Alzheimer's Disease (AD) is one of the most challenging and progressive neurodegenerative disorders, significantly affecting an individual’s cognitive functions, memory, and overall quality of life. In this paper, a comprehensive investigation is undertaken into the classification and differentiation of Alzheimer's Disease (AD) subtypes—specifically Early-Onset Alzheimer's Disease (EOAD) and Late-Onset Alzheimer's Disease (LOAD)—through the analysis of electroencephalogram (EEG) signals using Principal Component Analysis (PCA). Given that AD is the most prevalent neurodegenerative disorder associated with dementia, the imperative for early and precise diagnosis has grown substantially. EEG, due to its non-invasive nature, high temporal resolution, and cost-efficiency, presents a viable modality for neurophysiological assessment.  However, the heterogeneity and non-stationarity of EEG data introduce significant analytical challenges.

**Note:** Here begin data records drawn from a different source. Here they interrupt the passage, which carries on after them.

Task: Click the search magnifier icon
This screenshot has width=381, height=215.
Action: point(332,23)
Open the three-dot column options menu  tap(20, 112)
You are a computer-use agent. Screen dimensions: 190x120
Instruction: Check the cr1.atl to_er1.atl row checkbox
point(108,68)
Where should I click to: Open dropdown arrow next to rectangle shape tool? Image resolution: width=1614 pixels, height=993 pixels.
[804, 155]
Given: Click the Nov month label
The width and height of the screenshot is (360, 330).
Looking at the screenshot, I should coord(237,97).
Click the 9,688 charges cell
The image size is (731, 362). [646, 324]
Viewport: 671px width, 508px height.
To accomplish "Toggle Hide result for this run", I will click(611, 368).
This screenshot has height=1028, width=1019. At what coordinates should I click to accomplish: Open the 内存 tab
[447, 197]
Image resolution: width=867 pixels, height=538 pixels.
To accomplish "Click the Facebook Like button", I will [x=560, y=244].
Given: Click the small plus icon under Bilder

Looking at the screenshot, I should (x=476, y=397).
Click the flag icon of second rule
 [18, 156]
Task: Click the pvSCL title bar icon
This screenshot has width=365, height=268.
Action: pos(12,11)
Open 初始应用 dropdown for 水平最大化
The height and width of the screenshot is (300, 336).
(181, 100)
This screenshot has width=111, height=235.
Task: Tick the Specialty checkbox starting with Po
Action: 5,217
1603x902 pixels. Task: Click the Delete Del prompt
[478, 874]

This research emphasizes the acquisition protocols and rigorous preprocessing techniques employed to enhance signal quality, including artifact removal and frequency-domain filtering. PCA is implemented as a dimensionality reduction and feature extraction technique to isolate dominant components representative of pathological brain activity. The results reveal that PCA facilitates the identification of discriminative signal features that are critical for distinguishing EOAD from LOAD, particularly in terms of spectral power variations within the theta and alpha bands. Statistical validation through cross-validation and ANOVA confirms the robustness and reliability of the extracted components, with notable improvements in classification metrics such as sensitivity and specificity. The PCA-transformed feature space further enables the visualization and clustering of subject groups, strengthening the diagnostic framework. This work concludes by discussing the clinical implications of PCA-enhanced EEG analytics and proposes future directions, including the integration of PCA with advanced machine learning models and multimodal neuroimaging techniques to further improve diagnostic precision and support personalized therapeutic strategies in AD management.